Weighing in on medical marijuana

Stephanie Willis, certified alcohol and drug counselor based in Naperville: "Addiction therapists have been concerned about the changes that are happening with marijuana laws. I do think there's more of a grass-roots momentum, predominantly by families who have experienced drug abuse, to have more monitoring and standards in the use of medical marijuana. As treatment providers we see what's going down on the streets and that's more concerning for us. So we look at this as how do we keep our youth and emerging adult population informed about substance abuse beginnings and where it can lead, and the role that cannabis plays in that process."

Geneva Police Cmdr. Julie Nash: "Obviously it's something we're going to have to make ourselves aware of and the particulars of the bill and law. Our job is to enforce the law as it is written. This is something we, the state police chiefs association and other law enforcement groups have been keeping an eye on. It's something we've been following and waiting for the state to decide."

Dr. Howard Axe, president of the Chicago Medical Society: "The Chicago Medical Society doesn't have a formal opinion on medical marijuana. Our position would default to the state society, and the state society is neutral. There is some data that there are beneficial uses for medical marijuana in certain segments of the population, but there is also some concern about its use in certain age groups. Right now it's classified as a schedule one substance by the federal government, which means it has no medicinal benefit. The American Medical Association and American College of Physicians are asking to reclassify it so there can be more research on who and how and what, if anybody, should have access to medical marijuana. It's trapped in bureaucracy. The federal government opposes it and the states have starting passing it so then you get into whose legal rights trump whose."
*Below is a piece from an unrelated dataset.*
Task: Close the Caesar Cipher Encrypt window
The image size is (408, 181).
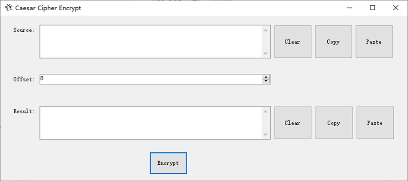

Julie Falco, of Chicago, suffers from multiple sclerosis: "For patients this is huge. This is peace of mind, bottom line. There is something that I can take that alleviates my pain and not feel like a criminal and not be a target. It's long overdue. For me, it provides a better quality of life. Everything, the pain, calms down to where everything is at a functional level. In 2004, I was on so many pharmaceutical medications that caused depression that I wanted to take my own life. It wasn't until I started eating cannabis that I found beneficial effects in that first week and since 2007 I've only been on cannabis to treat my pain."